*Task objective*
Once the line with "Task: View transaction" is found, repeat exactly that line and every one after it until the data below ends, including the last line.

= = = = = = =

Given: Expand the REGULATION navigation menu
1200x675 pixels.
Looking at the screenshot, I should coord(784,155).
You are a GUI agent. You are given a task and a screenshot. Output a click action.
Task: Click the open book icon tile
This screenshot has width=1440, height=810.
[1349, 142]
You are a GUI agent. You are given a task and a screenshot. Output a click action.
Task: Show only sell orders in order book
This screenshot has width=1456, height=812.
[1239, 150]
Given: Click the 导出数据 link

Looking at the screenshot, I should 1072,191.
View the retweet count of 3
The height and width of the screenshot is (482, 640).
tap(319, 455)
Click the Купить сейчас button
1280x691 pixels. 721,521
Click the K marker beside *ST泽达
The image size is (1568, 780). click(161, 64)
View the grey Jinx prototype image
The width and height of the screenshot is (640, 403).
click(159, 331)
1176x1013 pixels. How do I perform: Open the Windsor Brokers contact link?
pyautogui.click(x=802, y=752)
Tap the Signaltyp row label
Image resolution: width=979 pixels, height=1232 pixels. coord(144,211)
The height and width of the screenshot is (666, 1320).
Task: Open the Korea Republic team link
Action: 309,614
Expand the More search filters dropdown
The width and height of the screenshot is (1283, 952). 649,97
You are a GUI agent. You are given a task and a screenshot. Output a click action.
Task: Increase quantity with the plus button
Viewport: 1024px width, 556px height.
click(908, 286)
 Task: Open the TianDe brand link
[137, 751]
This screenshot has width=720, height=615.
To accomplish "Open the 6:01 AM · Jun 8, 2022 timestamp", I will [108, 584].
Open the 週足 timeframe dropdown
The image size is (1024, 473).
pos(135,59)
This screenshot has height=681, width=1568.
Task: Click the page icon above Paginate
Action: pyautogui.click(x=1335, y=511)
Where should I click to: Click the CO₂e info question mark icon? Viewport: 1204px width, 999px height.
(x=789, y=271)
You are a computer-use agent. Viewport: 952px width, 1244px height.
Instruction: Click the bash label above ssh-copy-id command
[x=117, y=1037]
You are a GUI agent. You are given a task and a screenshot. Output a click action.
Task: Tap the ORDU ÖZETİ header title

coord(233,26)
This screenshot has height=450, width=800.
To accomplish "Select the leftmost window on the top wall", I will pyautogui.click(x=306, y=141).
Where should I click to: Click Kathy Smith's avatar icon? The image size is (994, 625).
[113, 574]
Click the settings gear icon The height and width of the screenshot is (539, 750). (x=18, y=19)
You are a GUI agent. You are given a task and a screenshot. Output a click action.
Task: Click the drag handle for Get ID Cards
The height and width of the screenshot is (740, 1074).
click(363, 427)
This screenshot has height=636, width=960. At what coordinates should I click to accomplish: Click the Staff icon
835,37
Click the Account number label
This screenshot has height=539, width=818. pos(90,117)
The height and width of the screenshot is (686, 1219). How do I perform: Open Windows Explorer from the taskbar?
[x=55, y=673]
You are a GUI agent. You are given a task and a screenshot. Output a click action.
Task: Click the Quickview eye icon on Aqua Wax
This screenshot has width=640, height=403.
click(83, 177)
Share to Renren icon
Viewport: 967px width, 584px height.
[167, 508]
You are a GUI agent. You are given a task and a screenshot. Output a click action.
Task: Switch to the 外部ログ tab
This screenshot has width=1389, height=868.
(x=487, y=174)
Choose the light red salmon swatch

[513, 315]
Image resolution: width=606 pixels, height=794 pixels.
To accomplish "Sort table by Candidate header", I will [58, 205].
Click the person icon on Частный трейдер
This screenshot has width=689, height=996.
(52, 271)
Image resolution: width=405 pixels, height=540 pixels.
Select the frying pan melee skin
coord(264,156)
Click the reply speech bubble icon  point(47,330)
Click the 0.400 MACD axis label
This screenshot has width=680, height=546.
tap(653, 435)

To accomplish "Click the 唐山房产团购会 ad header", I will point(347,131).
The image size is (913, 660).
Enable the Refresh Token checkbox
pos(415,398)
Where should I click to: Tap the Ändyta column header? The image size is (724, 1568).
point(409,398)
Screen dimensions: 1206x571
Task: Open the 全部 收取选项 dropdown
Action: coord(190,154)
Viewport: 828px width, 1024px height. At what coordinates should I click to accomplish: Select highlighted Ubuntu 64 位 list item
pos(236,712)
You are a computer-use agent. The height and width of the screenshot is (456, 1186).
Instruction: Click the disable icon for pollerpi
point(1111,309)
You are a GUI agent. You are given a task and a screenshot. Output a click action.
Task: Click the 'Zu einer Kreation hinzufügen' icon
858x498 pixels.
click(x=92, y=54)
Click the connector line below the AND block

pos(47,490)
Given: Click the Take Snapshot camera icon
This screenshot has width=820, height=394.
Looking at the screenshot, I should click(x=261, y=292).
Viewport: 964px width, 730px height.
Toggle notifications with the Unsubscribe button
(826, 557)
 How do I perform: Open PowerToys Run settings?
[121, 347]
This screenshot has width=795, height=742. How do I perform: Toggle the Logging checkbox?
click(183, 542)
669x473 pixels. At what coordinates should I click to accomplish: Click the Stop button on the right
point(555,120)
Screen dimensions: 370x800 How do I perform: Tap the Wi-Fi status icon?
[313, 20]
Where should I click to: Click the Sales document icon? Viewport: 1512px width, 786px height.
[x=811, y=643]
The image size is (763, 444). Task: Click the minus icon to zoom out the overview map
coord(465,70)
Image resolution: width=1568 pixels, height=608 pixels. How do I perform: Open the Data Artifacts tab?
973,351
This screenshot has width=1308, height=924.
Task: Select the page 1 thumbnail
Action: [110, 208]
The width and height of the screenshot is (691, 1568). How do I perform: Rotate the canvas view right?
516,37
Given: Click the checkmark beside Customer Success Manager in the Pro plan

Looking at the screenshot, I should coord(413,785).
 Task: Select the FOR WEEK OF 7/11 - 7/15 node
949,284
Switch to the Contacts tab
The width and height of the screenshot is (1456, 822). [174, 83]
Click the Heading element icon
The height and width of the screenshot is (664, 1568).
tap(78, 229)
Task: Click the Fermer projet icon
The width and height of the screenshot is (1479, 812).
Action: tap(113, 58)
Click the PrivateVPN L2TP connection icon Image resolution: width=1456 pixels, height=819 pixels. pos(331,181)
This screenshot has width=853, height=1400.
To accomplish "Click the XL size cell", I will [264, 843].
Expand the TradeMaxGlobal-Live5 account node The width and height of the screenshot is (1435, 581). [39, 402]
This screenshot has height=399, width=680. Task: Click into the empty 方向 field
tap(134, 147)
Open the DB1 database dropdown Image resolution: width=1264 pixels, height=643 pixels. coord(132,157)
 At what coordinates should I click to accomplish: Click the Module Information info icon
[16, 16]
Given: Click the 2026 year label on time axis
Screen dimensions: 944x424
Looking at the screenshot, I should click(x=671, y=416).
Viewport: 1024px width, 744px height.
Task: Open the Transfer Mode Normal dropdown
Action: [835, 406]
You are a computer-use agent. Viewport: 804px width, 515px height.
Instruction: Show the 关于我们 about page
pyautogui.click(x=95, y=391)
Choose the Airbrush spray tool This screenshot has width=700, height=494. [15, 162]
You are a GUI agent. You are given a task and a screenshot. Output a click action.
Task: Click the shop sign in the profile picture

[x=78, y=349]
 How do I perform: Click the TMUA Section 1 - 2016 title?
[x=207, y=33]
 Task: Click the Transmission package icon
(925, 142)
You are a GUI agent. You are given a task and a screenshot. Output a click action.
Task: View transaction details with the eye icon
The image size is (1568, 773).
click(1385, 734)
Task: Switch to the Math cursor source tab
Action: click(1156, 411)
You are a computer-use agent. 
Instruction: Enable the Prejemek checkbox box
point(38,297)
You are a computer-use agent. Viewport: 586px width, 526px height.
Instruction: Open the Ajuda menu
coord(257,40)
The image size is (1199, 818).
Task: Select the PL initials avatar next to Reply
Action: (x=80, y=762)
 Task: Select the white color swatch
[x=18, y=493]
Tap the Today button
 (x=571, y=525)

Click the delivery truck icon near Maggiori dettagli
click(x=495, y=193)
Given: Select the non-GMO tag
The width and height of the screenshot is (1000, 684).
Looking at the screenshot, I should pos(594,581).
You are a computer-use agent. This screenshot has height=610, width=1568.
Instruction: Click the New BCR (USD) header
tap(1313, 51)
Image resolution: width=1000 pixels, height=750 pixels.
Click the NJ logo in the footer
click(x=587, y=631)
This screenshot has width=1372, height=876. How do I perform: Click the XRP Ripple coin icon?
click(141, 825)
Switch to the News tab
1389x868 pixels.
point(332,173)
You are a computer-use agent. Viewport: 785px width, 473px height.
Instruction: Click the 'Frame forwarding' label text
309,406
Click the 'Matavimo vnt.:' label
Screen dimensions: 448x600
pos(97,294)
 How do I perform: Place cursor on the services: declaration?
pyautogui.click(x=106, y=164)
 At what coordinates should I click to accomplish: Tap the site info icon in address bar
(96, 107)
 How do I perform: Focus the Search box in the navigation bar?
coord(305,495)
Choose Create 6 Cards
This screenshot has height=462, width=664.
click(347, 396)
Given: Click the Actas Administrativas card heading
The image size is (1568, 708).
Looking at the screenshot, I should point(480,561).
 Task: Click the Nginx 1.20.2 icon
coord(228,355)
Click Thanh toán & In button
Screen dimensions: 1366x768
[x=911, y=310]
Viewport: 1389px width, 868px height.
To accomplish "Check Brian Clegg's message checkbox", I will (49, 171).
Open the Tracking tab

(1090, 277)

= = = = = = =

*Your solution*
Task: View transaction details with the eye icon
The image size is (1568, 773).
click(1385, 734)
Task: Switch to the Math cursor source tab
Action: click(1156, 411)
You are a computer-use agent. 
Instruction: Enable the Prejemek checkbox box
point(38,297)
You are a computer-use agent. Viewport: 586px width, 526px height.
Instruction: Open the Ajuda menu
coord(257,40)
The image size is (1199, 818).
Task: Select the PL initials avatar next to Reply
Action: (x=80, y=762)
 Task: Select the white color swatch
[x=18, y=493]
Tap the Today button
 (x=571, y=525)

Click the delivery truck icon near Maggiori dettagli
click(x=495, y=193)
Given: Select the non-GMO tag
The width and height of the screenshot is (1000, 684).
Looking at the screenshot, I should pos(594,581).
You are a computer-use agent. This screenshot has height=610, width=1568.
Instruction: Click the New BCR (USD) header
tap(1313, 51)
Image resolution: width=1000 pixels, height=750 pixels.
Click the NJ logo in the footer
click(x=587, y=631)
This screenshot has width=1372, height=876. How do I perform: Click the XRP Ripple coin icon?
click(141, 825)
Switch to the News tab
1389x868 pixels.
point(332,173)
You are a computer-use agent. Viewport: 785px width, 473px height.
Instruction: Click the 'Frame forwarding' label text
309,406
Click the 'Matavimo vnt.:' label
Screen dimensions: 448x600
pos(97,294)
 How do I perform: Place cursor on the services: declaration?
pyautogui.click(x=106, y=164)
 At what coordinates should I click to accomplish: Tap the site info icon in address bar
(96, 107)
 How do I perform: Focus the Search box in the navigation bar?
coord(305,495)
Choose Create 6 Cards
This screenshot has height=462, width=664.
click(347, 396)
Given: Click the Actas Administrativas card heading
The image size is (1568, 708).
Looking at the screenshot, I should point(480,561).
 Task: Click the Nginx 1.20.2 icon
coord(228,355)
Click Thanh toán & In button
Screen dimensions: 1366x768
[x=911, y=310]
Viewport: 1389px width, 868px height.
To accomplish "Check Brian Clegg's message checkbox", I will (49, 171).
Open the Tracking tab

(1090, 277)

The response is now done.